If you start the way you have, you can have a solution looking for a problem to solve and you are likely to use it inappropriately.
If you can't think of a use for thread pools, don't use them. ;)
A common mistake people make is to assume that because they have lots of cpus now, they have to use them all as if this were a reason in itself. Its like saying I have lots of disk space, I must find a way to use all of it.
A good reason to use thread pools is to improve the performance of CPU bounds processes and the simplicity of IO bound processes (rather than using non-blocking IO with one thread)
If you have a busy CPU bound process which performs tasks which can be executed independently you have a good use case for a thread pool.
Note: Thread pool often has just one thread. There are specific static factories for these. If you want a simple background worker, this may be an option.
Note 2: A common mistake is to assume that a CPU bound tasks will run best on hundreds or thousands of threads. The optimial number of threads can be the number of core or cpus you have. Once all these are busy, you may find additional threads just add overhead.

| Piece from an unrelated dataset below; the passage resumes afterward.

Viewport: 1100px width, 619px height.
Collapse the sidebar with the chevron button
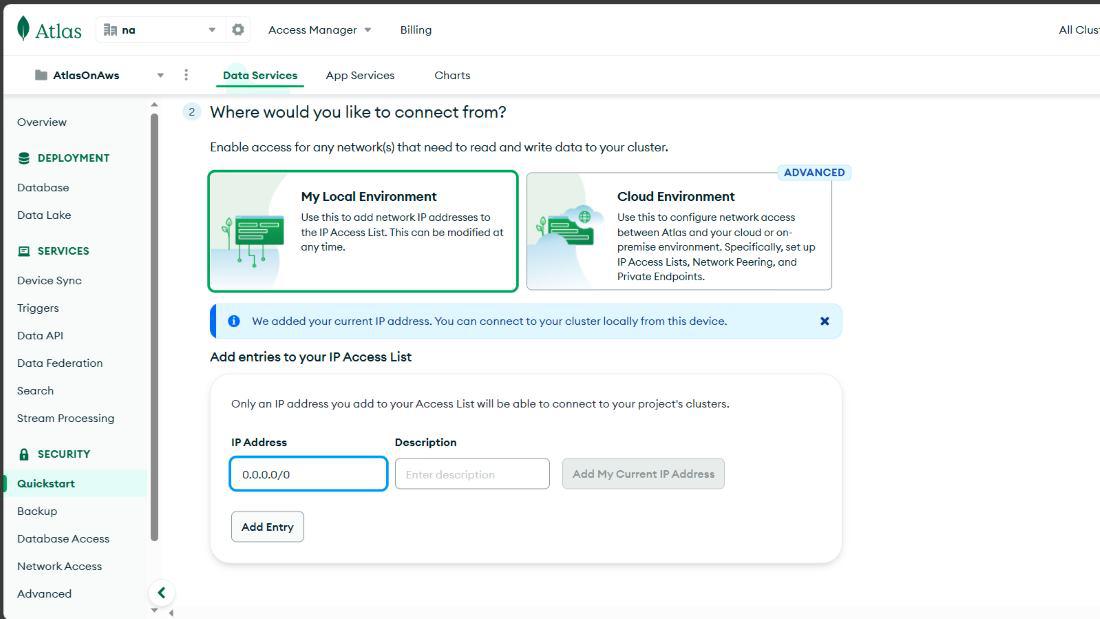tap(161, 593)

Initializing a new thread (and its own stack) is a costly operation.
Thread pools are use to avoid this cost by reusing threads already created. Thus using thread pools you get better performance then creating new threads every time.
Also note that created threads might need to be "deleted" after they have been used, which increases the cost of garbage collection and the frequency it will happen (as the memory fills up faster).
This analysis is just from the performance point of view. I cannot think of an advantage of using thread pools in terms of scalability at the moment.

I googled "why use java thread pools" and found:
A thread pool offers a solution to both the problem of thread
life-cycle overhead and the problem of resource thrashing.
http://www.ibm.com/developerworks/library/j-jtp0730/index.html
and
The newCachedThreadPool method creates an executor with an expandable
thread pool. This executor is suitable for applications that launch
many short-lived tasks.
The newSingleThreadExecutor method creates an
executor that executes a single task at a time.
http://docs.oracle.com/javase/tutorial/essential/concurrency/pools.html

Related

Use Executors.newFixedThreadPool for only two threads?

For a particular action, application creates two threads (doing different tasks) and main thread doesn't wait for it. Again for some cases, it can be only one thread too.
If I move this one to Executors.newFixedThreadPool(), does it make any difference? I understand Executors are doing thread management. It will be good for multi-threading scenarios.
But I want to know does it makes any small difference at least when two threads are changed to use executors? Please help.
Thanks in advance.
This may results in better CPU utilization when u have a many threads and want to
execute few of them at a time, but if you have only two thread then I think it is
not beneficial to use Executors.
from docs.oracle
Thread pools address two different problems: they usually provide improved performance when executing large numbers of asynchronous tasks, due to reduced per-task invocation overhead, and they provide a means of bounding and managing the resources, including threads, consumed when executing a collection of tasks. Each ThreadPoolExecutor also maintains some basic statistics, such as the number of completed tasks.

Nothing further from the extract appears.